The new homes will be constructed in Har Homa and Ramat Shlomo as part of a rapid expansion of Jewish communities in East Jerusalem, which Israel annexed after the war – a move that has cost Israel both international goodwill and hundreds of millions of dollars.
In traditional Arab neighborhoods near the Old City where tensions run particularly high, the Housing Ministry has an annual budget of $22 million to provide security for roughly 2,000 Israelis – or $11,000 per resident, according to Peace Now, an Israeli group opposed to the occupation.
The group also says that Israel’s government invested four times more per capita in public building in the West Bank than the national average in 2009, and twice as much per capita in West Bank municipal governments, according to data from Israel’s Central Bureau of Statistics.
The chairman of Israel's Settlers Council, Danny Dayan, acknowledges that public spending per capita on settlements is more than Israel’s metropolitan spending, but insists that it is roughly the same as rural towns inside the 1967 line.
He says that the focus on settlements is "demagoguery" by politicians and Israeli journalists who are unconnected to the protesters.
Why protester leaders have avoided settlement issue
Leaders of the socioeconomic protests that began last month on Tel Aviv's tony Rothschild Boulevard have largely avoided debates over the Israeli-Palestinian conflict in an effort to appeal to a broad range of Israelis and thus maximize pressure on Prime Minister Benjamin's Netanyahu's government.

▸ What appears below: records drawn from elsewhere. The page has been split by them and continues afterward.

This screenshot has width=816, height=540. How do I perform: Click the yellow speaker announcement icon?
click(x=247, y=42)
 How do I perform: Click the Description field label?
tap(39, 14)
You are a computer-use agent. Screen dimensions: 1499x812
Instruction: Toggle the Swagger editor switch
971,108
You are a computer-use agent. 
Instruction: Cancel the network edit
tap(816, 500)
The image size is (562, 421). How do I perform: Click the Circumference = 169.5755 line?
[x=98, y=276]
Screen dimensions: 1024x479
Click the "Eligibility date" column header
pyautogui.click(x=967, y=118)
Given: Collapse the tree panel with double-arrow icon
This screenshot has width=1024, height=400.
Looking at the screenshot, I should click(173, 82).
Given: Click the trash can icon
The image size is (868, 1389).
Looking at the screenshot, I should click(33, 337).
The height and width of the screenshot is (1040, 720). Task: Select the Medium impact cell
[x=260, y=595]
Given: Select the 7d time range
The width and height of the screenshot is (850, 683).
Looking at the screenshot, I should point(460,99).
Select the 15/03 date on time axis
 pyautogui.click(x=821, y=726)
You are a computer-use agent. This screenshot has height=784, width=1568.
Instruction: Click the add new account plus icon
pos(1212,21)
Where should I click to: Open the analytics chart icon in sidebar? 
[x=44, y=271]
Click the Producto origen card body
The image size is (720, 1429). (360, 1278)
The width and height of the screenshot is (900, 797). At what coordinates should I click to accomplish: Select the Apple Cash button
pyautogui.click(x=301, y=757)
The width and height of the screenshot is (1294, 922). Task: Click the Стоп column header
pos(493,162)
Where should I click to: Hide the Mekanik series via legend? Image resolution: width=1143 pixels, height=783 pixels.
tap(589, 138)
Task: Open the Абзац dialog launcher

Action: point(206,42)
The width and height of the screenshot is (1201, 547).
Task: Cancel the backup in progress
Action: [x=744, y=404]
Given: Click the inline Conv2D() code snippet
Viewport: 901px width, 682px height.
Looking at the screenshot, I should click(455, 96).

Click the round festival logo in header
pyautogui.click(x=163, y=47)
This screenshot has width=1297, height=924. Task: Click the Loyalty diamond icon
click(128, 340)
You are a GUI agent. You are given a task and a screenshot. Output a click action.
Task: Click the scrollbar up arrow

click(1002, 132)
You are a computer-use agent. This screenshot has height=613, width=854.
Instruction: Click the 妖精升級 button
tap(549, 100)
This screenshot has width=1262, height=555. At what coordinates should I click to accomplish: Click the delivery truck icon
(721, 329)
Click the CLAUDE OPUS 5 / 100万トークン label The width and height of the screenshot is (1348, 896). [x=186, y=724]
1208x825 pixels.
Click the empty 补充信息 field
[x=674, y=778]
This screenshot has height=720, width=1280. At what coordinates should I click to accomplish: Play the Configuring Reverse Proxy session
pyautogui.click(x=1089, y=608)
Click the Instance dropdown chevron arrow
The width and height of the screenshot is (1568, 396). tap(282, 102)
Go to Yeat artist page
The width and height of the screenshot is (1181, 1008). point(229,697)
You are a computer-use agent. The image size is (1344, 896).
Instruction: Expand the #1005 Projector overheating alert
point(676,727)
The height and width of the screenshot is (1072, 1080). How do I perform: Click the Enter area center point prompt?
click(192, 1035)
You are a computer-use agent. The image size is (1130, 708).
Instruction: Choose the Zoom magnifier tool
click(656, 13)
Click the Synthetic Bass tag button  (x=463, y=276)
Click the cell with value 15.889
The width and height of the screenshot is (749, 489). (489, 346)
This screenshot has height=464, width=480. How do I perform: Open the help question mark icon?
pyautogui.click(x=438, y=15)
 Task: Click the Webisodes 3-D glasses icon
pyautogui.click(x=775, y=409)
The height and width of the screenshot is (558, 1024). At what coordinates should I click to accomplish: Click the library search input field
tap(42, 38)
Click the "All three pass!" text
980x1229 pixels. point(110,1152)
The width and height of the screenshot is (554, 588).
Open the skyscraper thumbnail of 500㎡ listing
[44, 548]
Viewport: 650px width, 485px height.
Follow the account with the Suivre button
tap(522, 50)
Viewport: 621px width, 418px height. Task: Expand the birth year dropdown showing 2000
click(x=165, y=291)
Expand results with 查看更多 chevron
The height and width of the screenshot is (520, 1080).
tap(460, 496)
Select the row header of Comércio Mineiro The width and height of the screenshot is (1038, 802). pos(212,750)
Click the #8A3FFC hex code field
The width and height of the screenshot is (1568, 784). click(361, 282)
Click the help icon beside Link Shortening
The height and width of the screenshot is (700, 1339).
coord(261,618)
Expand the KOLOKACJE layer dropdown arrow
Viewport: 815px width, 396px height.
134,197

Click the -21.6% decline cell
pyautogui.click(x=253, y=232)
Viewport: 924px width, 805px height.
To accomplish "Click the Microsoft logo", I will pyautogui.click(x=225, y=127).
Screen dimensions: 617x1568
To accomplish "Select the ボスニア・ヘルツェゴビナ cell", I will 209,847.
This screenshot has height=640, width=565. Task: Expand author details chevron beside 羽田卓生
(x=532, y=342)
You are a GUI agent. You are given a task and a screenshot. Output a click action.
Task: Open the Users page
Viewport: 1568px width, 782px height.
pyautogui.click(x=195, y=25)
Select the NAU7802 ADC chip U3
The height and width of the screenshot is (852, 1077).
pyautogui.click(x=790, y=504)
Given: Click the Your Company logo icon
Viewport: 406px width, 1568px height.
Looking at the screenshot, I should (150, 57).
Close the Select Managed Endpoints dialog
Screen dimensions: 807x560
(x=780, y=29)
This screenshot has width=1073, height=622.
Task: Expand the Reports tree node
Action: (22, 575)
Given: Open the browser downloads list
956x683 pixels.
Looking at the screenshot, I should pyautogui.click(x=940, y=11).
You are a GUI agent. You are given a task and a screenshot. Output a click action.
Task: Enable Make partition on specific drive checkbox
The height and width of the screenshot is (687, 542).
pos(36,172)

The protests are at root a criticism of Israel’s shift to a free-market economy over the past 20 years, and a call for the government to reassert itself on behalf of the middle and working classes. But because protesters are also calling for a reprioritizing of Israeli spending, many argue that settlements and the absence of peace have a sizable impact on the economy and thus should be part of the debate.